La mare aux canards (15/02/2011)

Natalie Portman veut danser la reine cygne dans le ballet de Piotr Ilitch Tchaïkovski. Elle passe une audition avec le grand maître Vincent Cassel qui joue comme Michael Douglas dans Chorus line (1986) de Richard Attenborough. Natalie est affublée d'une mère, jouée par Barbara Hershey qui la couve comme une enfant (papier peint avec oiseaux, peluches et rose bonbon), un peu comme la maman de Carrie (1976) de Brian De Palma. Mal assurée (comprendre sexuellement), Natalie est en proie à des hallucinations comme dans l'hôtel de Shining (1980) de Stanley Kubrick. D'ailleurs c'est fou comme la tête de la maman essayant d'entrer dans la chambre de sa fille fait penser à celle du bon Jack. Natalie va se décoincer un peu, c'est à dire griller une cigarette, aller dans un bar, danser sur de la techno et se faire rouler une pelle par le grand maître, nec plus ultra de la direction de danseuse.  Puis elle ira jeter ses peluches dans le vide ordure. C'est pas malin et puis on le voit venir. Dans le même temps, son corps subit d'étranges métamorphoses. C'est la meilleure idée du film, mais surtout si l'on se prend à rêver à ce qu'en aurait fait David Cronenberg il y a vingt ans.

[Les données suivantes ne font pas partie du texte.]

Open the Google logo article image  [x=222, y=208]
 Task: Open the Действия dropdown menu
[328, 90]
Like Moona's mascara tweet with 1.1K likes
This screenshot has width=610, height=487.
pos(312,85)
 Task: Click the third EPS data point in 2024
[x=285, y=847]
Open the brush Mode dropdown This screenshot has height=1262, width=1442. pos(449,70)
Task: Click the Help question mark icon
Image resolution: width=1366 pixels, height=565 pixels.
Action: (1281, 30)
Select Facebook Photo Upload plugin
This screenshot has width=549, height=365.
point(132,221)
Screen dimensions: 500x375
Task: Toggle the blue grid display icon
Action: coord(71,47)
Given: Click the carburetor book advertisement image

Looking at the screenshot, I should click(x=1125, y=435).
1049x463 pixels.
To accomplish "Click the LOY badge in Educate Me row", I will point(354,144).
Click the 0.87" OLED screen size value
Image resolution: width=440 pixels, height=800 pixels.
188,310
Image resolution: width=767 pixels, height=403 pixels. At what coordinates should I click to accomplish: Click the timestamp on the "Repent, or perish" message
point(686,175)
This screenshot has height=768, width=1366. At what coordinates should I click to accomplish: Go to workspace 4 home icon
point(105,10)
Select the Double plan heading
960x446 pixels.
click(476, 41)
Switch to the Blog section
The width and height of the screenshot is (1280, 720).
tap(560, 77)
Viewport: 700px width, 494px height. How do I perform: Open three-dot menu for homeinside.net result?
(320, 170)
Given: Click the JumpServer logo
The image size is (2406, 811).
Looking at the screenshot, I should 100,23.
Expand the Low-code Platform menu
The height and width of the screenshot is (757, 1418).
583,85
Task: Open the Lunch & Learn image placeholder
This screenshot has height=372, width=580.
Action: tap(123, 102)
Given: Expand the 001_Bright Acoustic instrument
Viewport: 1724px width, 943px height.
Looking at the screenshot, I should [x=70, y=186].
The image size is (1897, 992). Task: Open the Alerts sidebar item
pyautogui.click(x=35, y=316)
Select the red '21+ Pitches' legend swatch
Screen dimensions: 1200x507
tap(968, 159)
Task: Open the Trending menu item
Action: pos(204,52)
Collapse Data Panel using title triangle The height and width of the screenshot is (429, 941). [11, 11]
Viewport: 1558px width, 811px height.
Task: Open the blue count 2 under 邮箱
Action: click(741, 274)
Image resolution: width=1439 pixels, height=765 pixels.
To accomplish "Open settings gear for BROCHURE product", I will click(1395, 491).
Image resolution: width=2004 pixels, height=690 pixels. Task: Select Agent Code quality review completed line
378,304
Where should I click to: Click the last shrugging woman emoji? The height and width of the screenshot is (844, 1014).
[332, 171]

Darren Aronofsky, décidément, je ne marche pas. Il filme sa danseuse comme il filmait son catcheur et plus avant ses junkies, caméra en mouvement perpétuel, collée au corps, collée au visage, étourdissante, fatigante. Quiconque a vu Tout près des étoiles, le documentaire consacré aux ballets de l'Opéra de Paris, réalisé par Nils Tavernier en 2000 sait que la danse ce n'est pas de la tarte. Impossible de croire qu'une danseuse du niveau du personnage de Black Swan puisse se comporter de cette manière quand elle se décide à sortir une veille de première, quelles qu'en soient les raisons. Impossible de retrouver dans l'image sombre de Matthew Libatique, terne, granuleuse et que d'un point de vue personnel je trouve laide, la folie des couleurs de The Red shoes (Les chaussons rouges - 1948) véritable chef d'œuvre technicolorisé du film de danse réalisé par le duo Michael Powell et Emeric Pressburger. Impossible de retrouver la démesure sainement vulgaire de Showgirls (1995) de Paul Verhoeven avec la sublime Elizabeth Berkley. Là, on avait un véritable film furieux, même si ce n'était pas du classique, avec cette énergie de la danse, cette sublimation du corps dans la danse, sans même parler de l'érotisme. Natalie Portman, nous dit-on, s'est entraînée dur, elle a souffert sans doute et du coup, elle est nous dit-on encore favorite pour les Oscars. Cela ne saurait m'étonner. Mais à aucun moment je n'ai sentit autre chose qu'un travail consciencieux, à aucun moment je n'ai ressentit qu'elle était une danseuse sublime, la danseuse sublime qui est le rôle. Aronofsky ne m'a pas montré cela. C'est filmé trop vite, trop près, ça bouge trop. Ça passait mieux avec le catcheur.

Que dire de la dimension fantastique du film ? Un moment je me suis dit que nous pourrions aller vers un giallo fantastique façon Argento. Tu parles... Aronofsky utilise les procédés du film d'horreur, mais contrairement à ses modèles cités ci-dessus, il ne joue que l'instant et la surprise. Black Swan est un festival de petits chocs « bouh fais moi peur » avec entrées dans le champ inopinées (ma voisine n'arrêtait pas de sursauter à côté de moi) et souvent gratuites, un jeu entre réalité et hallucinations digne d'un épisode de Freddy et, pour faire bonne mesure, une pesante symbolique des miroirs déclinés à toutes les sauces. Et notre homme n'oublie pas sa marque de fabrique, nous avons droit à plusieurs scènes de vomissement dans les toilettes. Comme dans ses films précédents, il cherche à passer en force, cinéma de l'épate et de l'esbroufe qui veut entraîner le spectateur dans son mouvement chaotique (jolis jumpcuts) histoire d'oublier qu'il nous raconte, plutôt moins bien, une histoire trop bien connue.